Self-management techniques are small strategies and skills you practice on your own to improve well-being.

 For example include learning how to manage stress effectively, practicing psychotherapy skills, eating as well as you can, exercising every day, getting enough sleep, seeking social support, and managing substance use. 

Talk to your mental health care team or close friends for more ideas and suggestions to help.

Other than self-management psychotherapy is an effective treatment and often the first treatment to try.
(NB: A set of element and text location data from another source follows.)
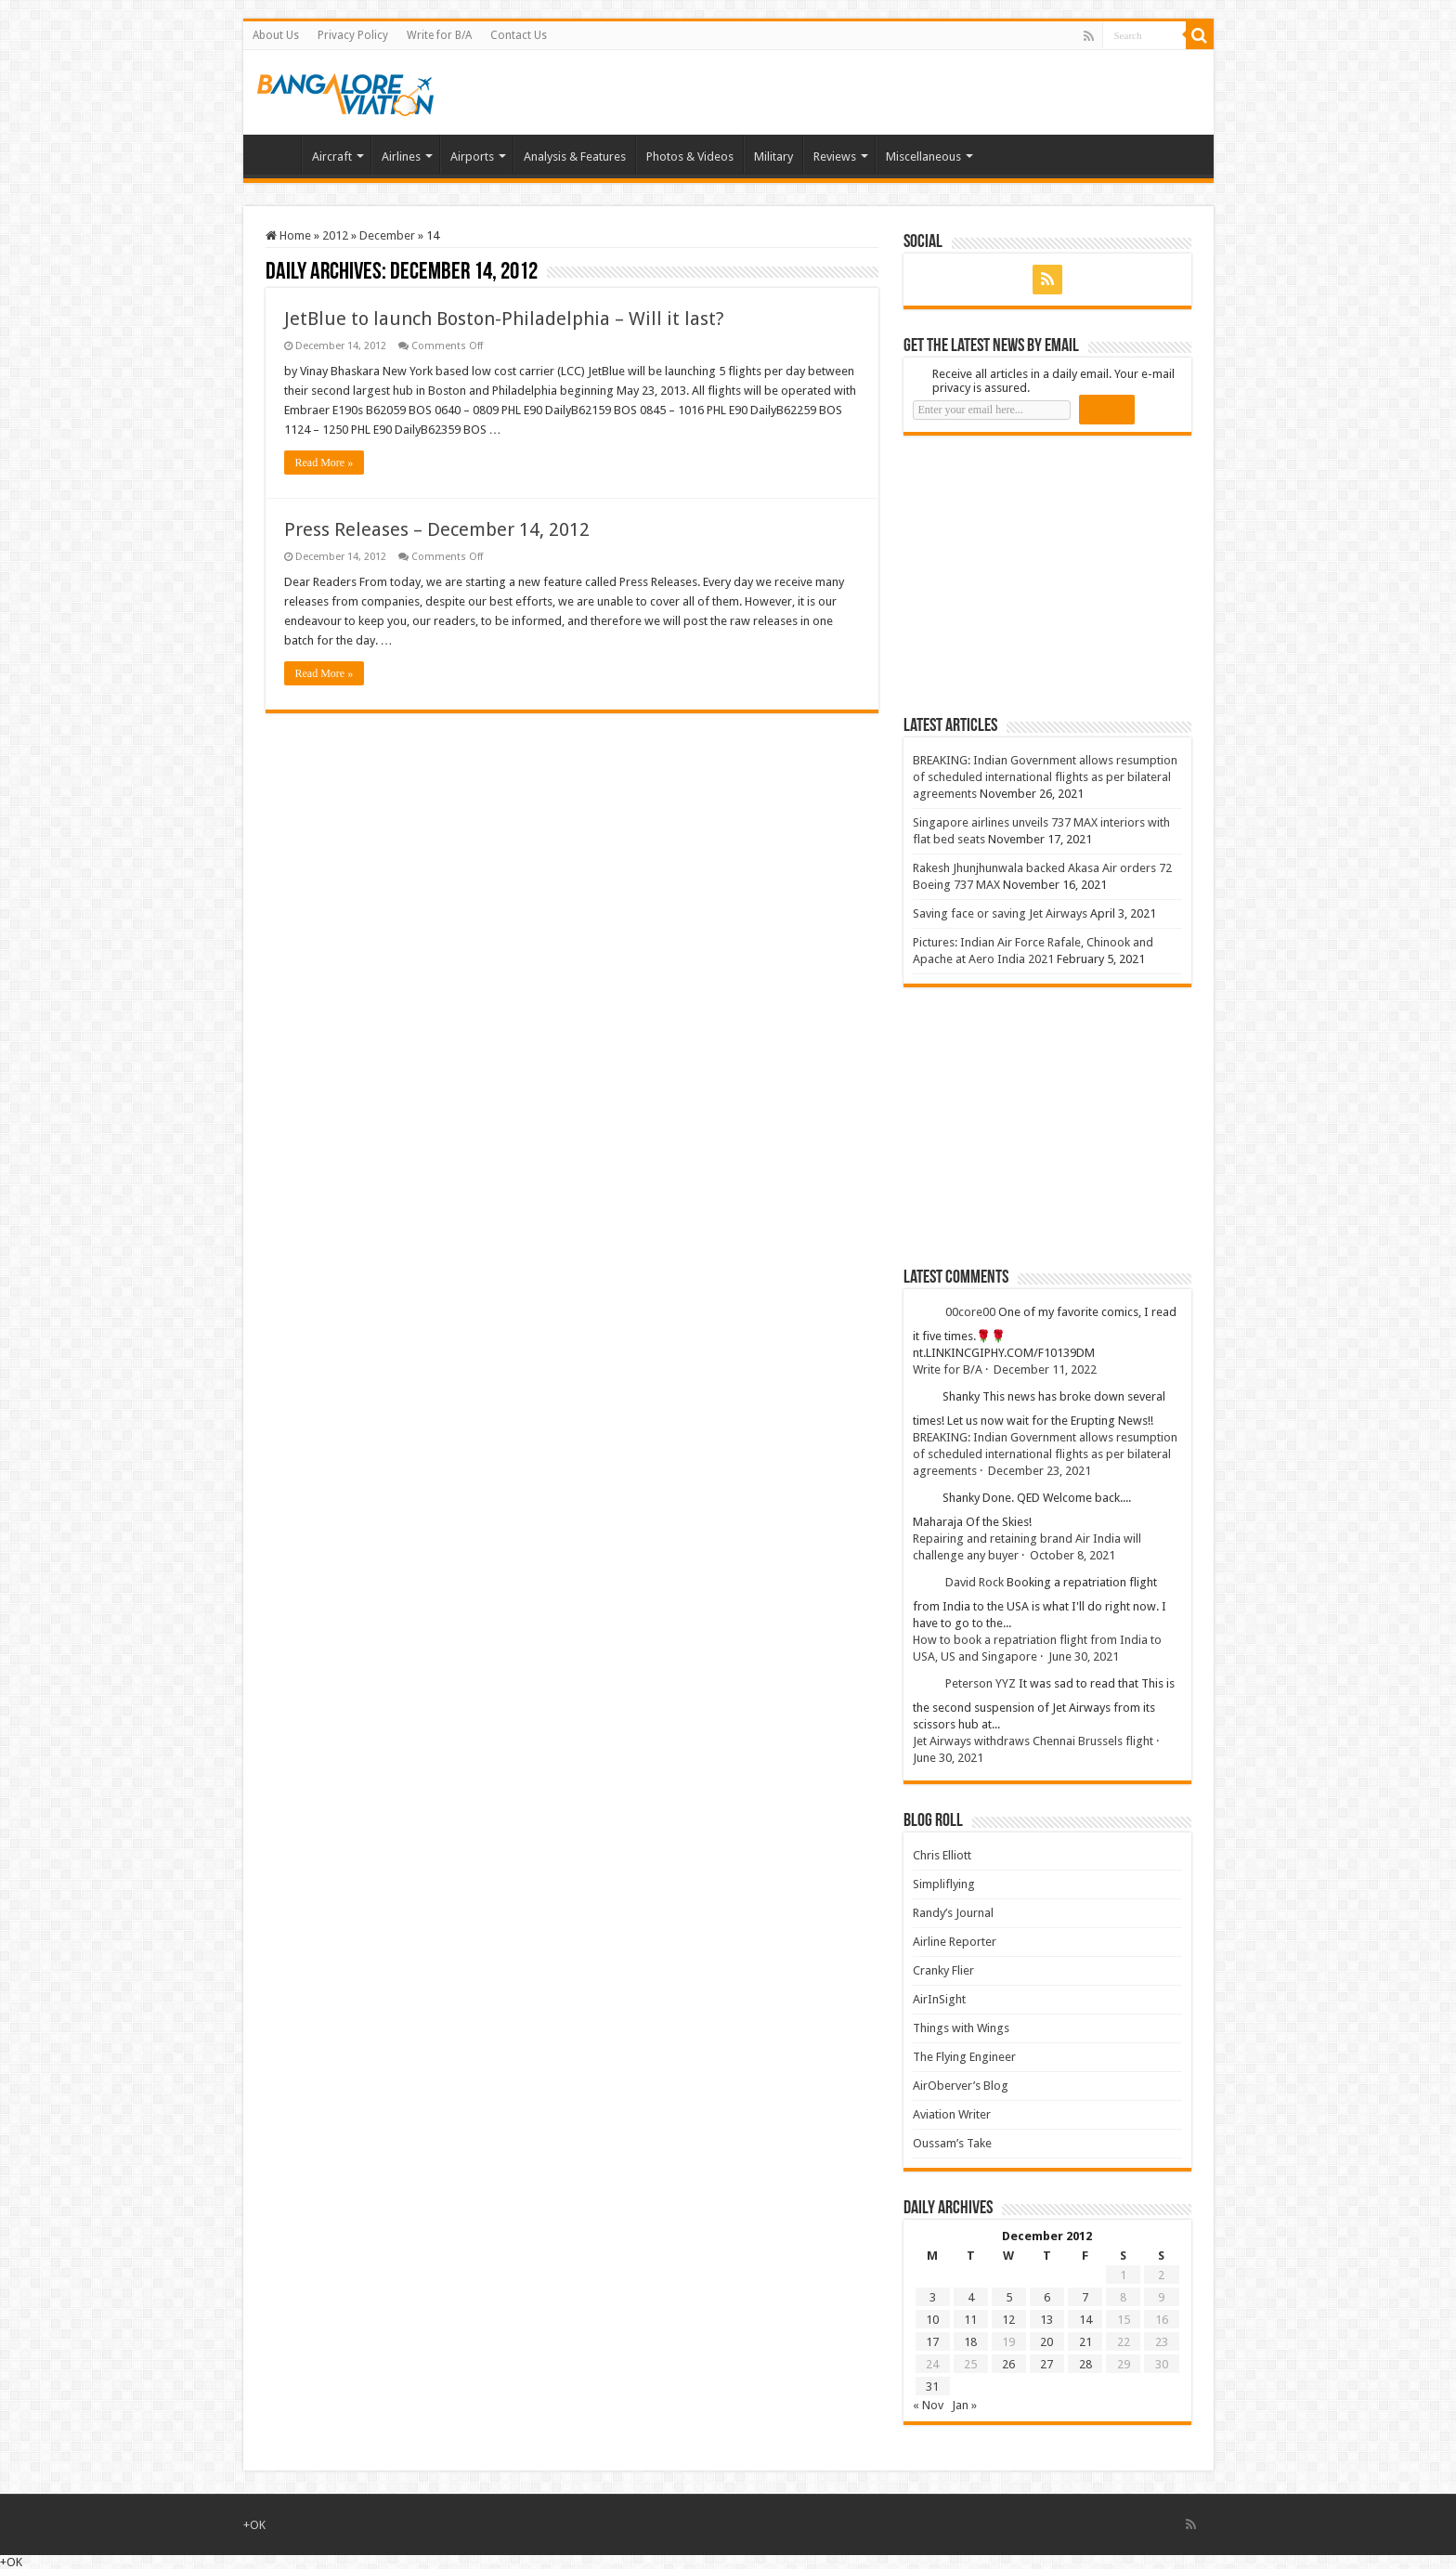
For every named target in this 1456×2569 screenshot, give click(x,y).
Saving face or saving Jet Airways (1000, 913)
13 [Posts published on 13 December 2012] (1046, 2320)
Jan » (964, 2405)
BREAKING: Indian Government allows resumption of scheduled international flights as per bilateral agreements (1045, 777)
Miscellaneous (923, 156)
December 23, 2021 (1039, 1471)
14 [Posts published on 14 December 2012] (1085, 2320)
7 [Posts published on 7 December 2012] (1085, 2297)
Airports (472, 156)
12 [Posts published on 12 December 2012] (1008, 2320)
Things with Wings (961, 2028)
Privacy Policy (353, 35)
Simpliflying (944, 1884)
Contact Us (518, 35)
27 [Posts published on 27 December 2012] (1046, 2364)
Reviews (834, 156)
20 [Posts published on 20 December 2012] (1046, 2342)
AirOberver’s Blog (960, 2086)
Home (277, 154)
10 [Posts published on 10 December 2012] (932, 2320)
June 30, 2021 (1083, 1656)
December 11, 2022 (1045, 1369)
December (387, 235)
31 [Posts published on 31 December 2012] (932, 2386)
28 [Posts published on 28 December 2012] (1085, 2364)
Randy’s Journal (953, 1913)
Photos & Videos (690, 156)
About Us (276, 35)
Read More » (324, 462)
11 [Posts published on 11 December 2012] (970, 2320)
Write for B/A (439, 35)
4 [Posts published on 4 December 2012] (971, 2297)
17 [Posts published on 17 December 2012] (932, 2342)
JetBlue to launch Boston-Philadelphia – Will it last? (504, 318)
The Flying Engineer (964, 2057)
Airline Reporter (954, 1942)
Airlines (401, 156)
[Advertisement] (1043, 575)
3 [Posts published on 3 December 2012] (933, 2297)
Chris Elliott (942, 1855)
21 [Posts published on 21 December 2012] (1085, 2342)
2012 (335, 235)
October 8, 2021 (1072, 1555)
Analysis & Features (575, 156)
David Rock (974, 1582)
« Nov (928, 2405)
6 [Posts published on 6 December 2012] (1047, 2297)
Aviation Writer (952, 2114)
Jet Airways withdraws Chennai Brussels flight (1033, 1741)
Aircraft (332, 156)
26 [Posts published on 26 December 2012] (1008, 2364)
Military (773, 156)
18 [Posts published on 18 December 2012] (970, 2342)
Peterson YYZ (980, 1683)
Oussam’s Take (952, 2143)
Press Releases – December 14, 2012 (437, 529)
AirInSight (939, 1999)
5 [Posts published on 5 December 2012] (1009, 2297)
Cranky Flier (943, 1970)
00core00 (970, 1312)
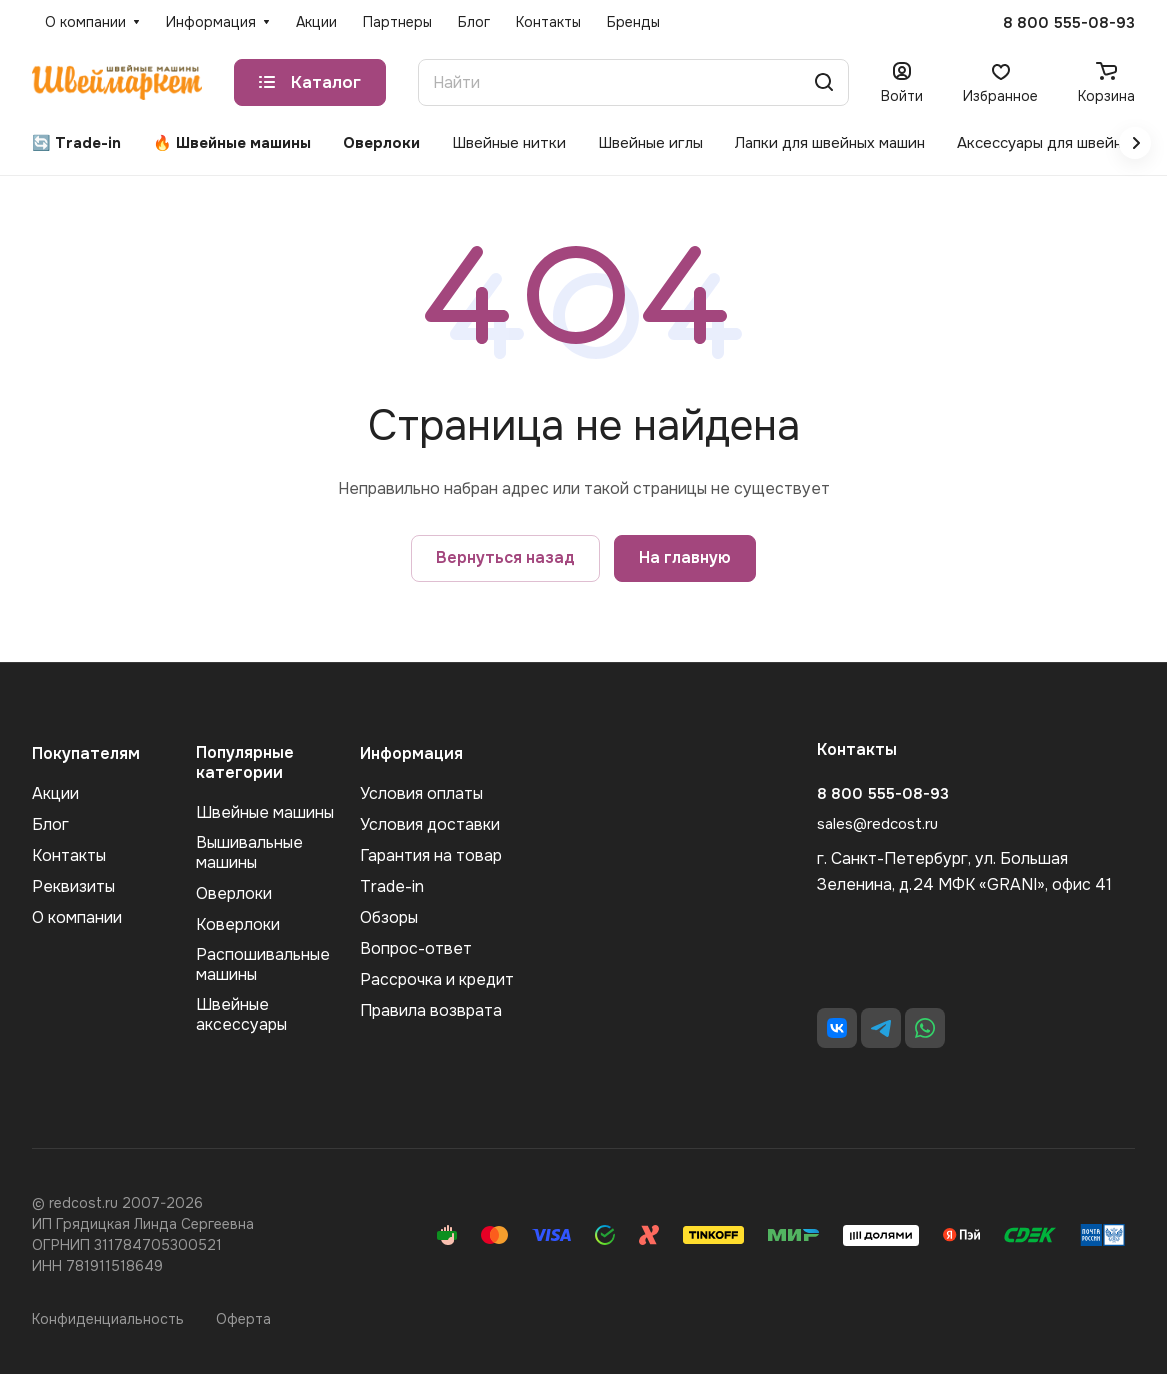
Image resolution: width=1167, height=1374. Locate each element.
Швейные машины (265, 812)
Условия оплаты (421, 793)
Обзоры (389, 917)
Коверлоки (238, 924)
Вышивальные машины (249, 852)
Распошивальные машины (263, 964)
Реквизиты (73, 886)
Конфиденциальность (108, 1319)
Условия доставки (430, 824)
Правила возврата (431, 1010)
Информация (411, 753)
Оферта (243, 1319)
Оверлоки (234, 893)
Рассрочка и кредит (437, 979)
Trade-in (392, 886)
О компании (77, 917)
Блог (50, 824)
There are several different types of therapy that can help:

Trauma-focused cognitive-behavioural therapy (TF-CBT) is most often recommended for PTSD. TF-CBT is a form of cognitive-behavioural therapy that specifically addresses trauma.

 It focuses on educating people so they understand trauma and PTSD and the connection between thoughts, feelings, and behaviours as well as teaching people healthy ways to cope and helping people process their traumatic experiences. 

TF-CBT also includes approaches like exposure therapy.

Exposure therapy is a type of cognitive-behavioral therapy that helps people talk about their trauma and begin to do things they avoid as a result of trauma.

Eye movement desensitization and reprocessing (EMDR) involves thinking about trauma while noticing sensations like eye movements or tapping. It helps people reduce distress around trauma and process traumatic memories.

Antidepressant medications may help reduce anxiety over time and may help manage sleep, mood, or other problems that go along with PTSD.